<<<<

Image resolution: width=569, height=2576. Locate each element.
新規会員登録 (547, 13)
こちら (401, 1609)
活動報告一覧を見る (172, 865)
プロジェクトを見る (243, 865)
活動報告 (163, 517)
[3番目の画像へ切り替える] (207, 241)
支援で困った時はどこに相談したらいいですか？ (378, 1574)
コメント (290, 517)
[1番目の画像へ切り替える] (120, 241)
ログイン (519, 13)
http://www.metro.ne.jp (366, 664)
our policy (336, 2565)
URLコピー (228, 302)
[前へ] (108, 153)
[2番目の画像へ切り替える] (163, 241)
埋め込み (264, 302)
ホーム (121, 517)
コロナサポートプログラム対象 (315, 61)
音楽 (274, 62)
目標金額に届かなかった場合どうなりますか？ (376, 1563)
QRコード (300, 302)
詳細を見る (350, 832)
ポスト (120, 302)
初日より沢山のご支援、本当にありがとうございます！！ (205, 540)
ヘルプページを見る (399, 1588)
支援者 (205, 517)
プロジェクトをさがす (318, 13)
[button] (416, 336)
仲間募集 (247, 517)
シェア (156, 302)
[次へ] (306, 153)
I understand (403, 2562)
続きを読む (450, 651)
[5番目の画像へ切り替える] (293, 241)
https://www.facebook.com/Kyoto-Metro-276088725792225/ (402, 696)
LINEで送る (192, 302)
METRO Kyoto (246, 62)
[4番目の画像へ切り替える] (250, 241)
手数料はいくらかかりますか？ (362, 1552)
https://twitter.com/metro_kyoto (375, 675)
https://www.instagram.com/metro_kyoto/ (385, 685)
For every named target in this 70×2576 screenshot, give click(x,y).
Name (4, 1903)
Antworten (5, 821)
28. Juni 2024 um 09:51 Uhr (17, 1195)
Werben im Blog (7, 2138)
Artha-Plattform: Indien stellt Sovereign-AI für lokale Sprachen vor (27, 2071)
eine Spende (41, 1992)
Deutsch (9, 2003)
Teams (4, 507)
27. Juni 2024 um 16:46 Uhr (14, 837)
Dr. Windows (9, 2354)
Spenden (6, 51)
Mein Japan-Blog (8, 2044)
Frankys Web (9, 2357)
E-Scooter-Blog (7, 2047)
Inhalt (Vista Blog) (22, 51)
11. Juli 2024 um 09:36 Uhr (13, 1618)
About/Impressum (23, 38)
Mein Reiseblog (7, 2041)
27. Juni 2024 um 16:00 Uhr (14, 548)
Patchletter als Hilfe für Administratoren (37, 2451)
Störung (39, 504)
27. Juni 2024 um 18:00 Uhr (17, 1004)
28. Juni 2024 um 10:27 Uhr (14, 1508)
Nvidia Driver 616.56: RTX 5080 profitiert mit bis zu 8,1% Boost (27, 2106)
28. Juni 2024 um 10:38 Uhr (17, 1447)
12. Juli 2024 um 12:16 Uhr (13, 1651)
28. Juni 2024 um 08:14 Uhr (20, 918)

>>>>

→ Your assignment
How many lines in the entries above hold the string "Juni"? Answer with the number and nothing more.

→ Final answer
7